Spotlight: A Meaningful Map of Cancer Mutations

Published Date: 
January 8, 2019

Nevan Krogan thinks genomics has brought us closer to a revolution in cancer treatment than even geneticists realize.

“There’s been a tsunami of genetic data about different cancers,” says the medical geneticist and UCSF professor of cellular and molecular pharmacology.

To make sense of this flood of data, he says, it’s time move beyond simply cataloguing cancer genes and integrate the genomic findings with basic biological research, to create a more holistic understanding of cancer biology. That integration is a defining element of precision medicine and is key to accelerating progress: new insights into the basics of cell function provide new knowledge for geneticists and others working with ‘omic technologies, and to those engaged in clinical discovery, ultimately leading to better therapies.

To this end, Krogan and colleagues at UCSF and UC San Diego have launched an ambitious new project called the Cancer Cell Map Initiative, whose goal is to map out the meaning of the hundreds of cancer mutations that have already been identified in the context of the biology of healthy and diseased cells.

Krogan thinks the initiative will help solve an impasse that currently stymies the field: Despite years of research, there is still no scientific consensus about the specific genetic mutations responsible for most cancers.

The solution, Krogan and colleagues believe, is to view cancer not as a result of specific gene mutations but one of dysfunctional networks of genes and proteins.

Cancers arise because mutated genes in a particular cell produce mutated proteins and interactions, which fail to perform their cellular jobs properly.
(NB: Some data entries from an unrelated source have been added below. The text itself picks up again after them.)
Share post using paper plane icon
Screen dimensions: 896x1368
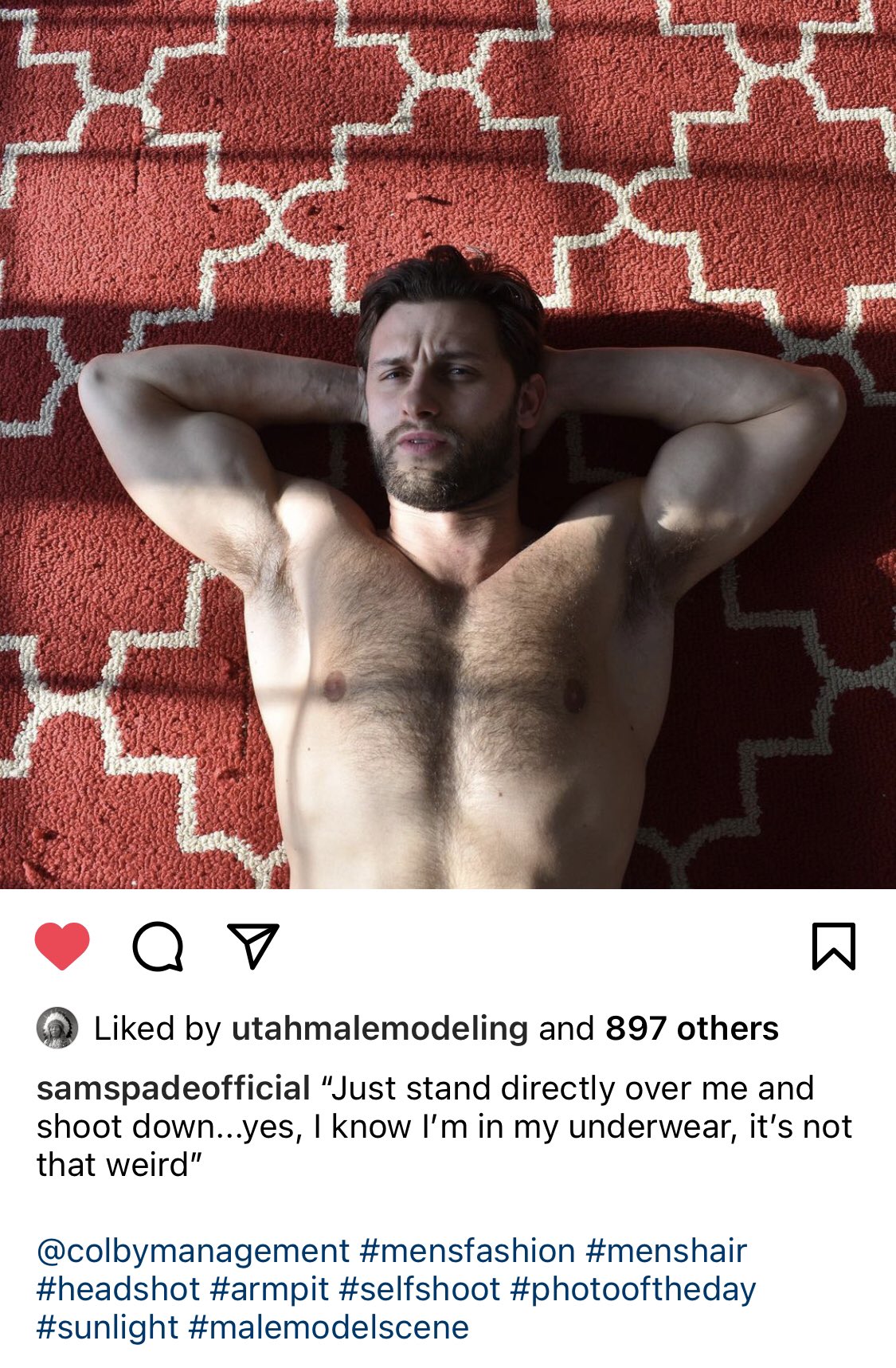point(253,946)
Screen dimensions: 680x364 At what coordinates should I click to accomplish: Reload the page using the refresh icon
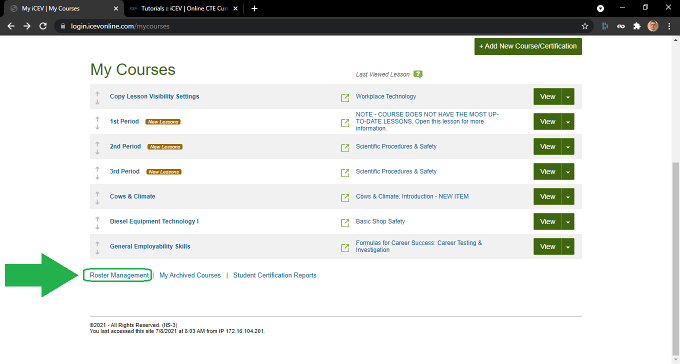[x=42, y=26]
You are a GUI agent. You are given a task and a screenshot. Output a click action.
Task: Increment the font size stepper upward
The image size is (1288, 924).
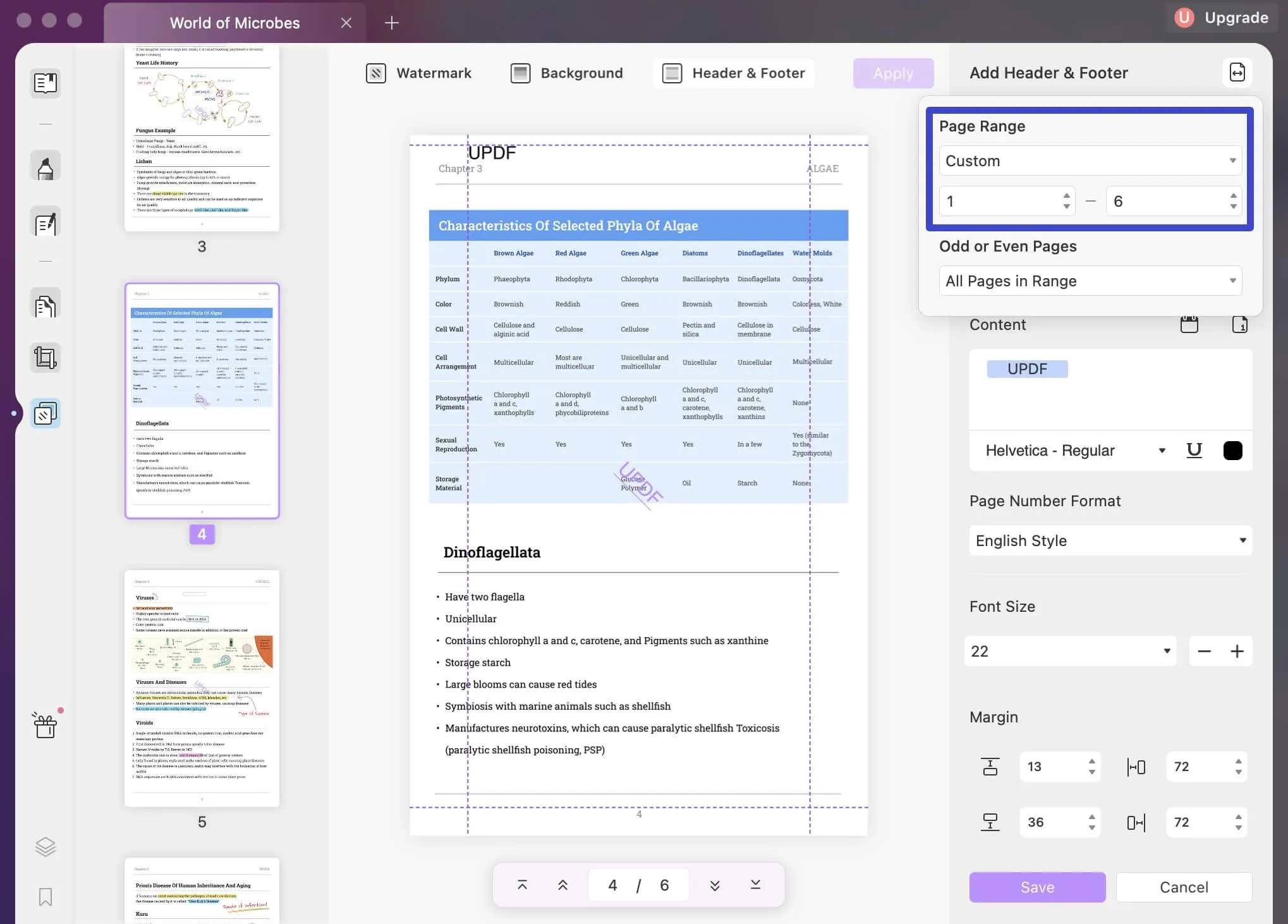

A few such failures can hijack cascading networks of dozens of interacting proteins, leading the cell to divide uncontrollably, making thousands of copies of itself. Importantly, different genetic components of these networks can fail in different people and still produce the same end result.

Krogan and his colleagues believe the perplexing diversity of cancer genetics can only be understood in the context of these networks.

For instance, scores of different mutations identified in 300 ovarian cancer patients failed to form any recognizable pattern until Krogan and his CCMI colleagues combined them with a map of known gene-protein interactions within the cell. Immediately, the researchers could see that all the various mutations in patients with one particularly aggressive type of ovarian cancer were connected by two specific molecular pathways controlling cell growth.

Such insights into the biological mechanisms behind specific subsets of cancer will be critical, Krogan believes, to a precision medicine approach to diagnosing and treating cancer. Ultimately this strategic approach can be applied beyond cancer, to virtually any other disease, as the relevant genomic data become available.

“As we refine our understanding of how these mutations are affecting specific biological networks, that's going to improve doctors’ predictive power in a clinical setting,” Krogan says. “We're just building tools to make that connection between the basic research and the clinical world.”